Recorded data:
******************************

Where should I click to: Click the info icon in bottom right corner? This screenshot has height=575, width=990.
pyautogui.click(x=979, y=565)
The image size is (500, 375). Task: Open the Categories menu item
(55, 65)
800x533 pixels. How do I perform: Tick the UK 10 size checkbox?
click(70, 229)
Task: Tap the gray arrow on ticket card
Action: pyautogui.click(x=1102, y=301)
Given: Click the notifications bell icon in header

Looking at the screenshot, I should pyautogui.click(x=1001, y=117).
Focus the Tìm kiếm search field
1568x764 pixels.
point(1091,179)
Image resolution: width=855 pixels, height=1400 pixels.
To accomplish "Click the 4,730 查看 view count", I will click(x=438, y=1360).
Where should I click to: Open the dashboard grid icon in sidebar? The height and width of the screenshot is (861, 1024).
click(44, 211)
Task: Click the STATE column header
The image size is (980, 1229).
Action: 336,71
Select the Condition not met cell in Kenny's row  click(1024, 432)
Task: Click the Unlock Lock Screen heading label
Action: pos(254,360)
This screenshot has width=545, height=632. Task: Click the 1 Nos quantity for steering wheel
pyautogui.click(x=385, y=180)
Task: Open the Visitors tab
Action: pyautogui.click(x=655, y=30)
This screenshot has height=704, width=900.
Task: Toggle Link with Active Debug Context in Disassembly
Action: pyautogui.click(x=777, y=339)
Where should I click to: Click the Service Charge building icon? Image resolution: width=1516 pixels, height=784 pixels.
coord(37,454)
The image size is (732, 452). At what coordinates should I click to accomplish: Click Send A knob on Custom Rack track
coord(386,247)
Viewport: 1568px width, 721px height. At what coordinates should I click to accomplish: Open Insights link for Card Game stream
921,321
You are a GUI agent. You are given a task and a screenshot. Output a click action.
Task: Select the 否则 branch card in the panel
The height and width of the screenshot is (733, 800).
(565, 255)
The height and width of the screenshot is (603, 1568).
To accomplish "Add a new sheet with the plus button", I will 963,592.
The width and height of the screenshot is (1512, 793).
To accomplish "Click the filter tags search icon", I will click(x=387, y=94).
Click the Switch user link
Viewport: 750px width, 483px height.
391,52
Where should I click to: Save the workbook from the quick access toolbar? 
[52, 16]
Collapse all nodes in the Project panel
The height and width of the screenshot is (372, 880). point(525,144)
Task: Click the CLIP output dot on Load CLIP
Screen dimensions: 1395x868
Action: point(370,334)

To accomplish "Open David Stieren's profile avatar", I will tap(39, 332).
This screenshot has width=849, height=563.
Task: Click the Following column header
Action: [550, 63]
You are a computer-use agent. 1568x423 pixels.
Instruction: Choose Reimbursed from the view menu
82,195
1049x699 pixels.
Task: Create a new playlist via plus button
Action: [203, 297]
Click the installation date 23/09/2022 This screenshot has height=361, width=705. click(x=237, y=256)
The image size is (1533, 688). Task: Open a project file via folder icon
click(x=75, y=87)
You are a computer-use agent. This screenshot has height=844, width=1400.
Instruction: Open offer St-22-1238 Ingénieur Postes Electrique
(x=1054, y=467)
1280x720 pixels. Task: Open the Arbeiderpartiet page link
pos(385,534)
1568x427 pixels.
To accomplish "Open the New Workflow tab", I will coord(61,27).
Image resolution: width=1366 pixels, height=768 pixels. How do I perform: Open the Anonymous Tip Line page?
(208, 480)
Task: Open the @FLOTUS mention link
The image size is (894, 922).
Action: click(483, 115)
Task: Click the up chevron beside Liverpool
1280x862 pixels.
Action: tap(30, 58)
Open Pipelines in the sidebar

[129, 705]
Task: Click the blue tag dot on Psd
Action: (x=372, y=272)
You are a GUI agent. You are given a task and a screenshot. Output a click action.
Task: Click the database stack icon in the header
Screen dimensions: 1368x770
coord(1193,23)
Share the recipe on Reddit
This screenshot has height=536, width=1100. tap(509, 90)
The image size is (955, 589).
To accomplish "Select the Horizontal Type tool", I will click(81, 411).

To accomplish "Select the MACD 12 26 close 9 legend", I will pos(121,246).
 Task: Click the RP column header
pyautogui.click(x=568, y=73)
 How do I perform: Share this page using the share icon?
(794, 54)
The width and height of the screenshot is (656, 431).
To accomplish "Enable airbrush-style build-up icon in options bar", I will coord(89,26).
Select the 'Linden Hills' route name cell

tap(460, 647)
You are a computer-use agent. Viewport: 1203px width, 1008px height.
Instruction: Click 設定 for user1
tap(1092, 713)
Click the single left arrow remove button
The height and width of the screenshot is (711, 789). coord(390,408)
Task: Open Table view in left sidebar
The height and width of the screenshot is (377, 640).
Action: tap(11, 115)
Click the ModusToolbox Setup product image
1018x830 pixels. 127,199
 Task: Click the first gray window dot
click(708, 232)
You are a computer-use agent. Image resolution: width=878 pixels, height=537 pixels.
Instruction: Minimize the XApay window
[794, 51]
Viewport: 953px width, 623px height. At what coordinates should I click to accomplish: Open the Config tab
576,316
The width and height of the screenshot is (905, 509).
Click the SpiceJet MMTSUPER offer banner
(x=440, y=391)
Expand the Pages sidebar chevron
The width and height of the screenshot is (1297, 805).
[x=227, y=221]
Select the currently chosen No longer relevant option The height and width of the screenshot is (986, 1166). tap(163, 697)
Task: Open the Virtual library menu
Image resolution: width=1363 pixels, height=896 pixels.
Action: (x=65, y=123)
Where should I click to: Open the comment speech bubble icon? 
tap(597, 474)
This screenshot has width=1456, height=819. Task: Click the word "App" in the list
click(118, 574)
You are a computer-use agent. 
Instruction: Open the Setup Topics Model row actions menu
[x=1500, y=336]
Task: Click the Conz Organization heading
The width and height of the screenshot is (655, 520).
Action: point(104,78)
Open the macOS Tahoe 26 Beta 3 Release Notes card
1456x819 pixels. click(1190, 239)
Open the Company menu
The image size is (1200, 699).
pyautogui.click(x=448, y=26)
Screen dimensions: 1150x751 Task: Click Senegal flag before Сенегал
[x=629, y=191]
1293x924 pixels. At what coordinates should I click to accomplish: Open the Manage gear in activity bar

******************************

Your goal: Only the lines above that include the word "chevron" belong in the answer; copy each one.

Exercise answer:
Task: Click the up chevron beside Liverpool
Expand the Pages sidebar chevron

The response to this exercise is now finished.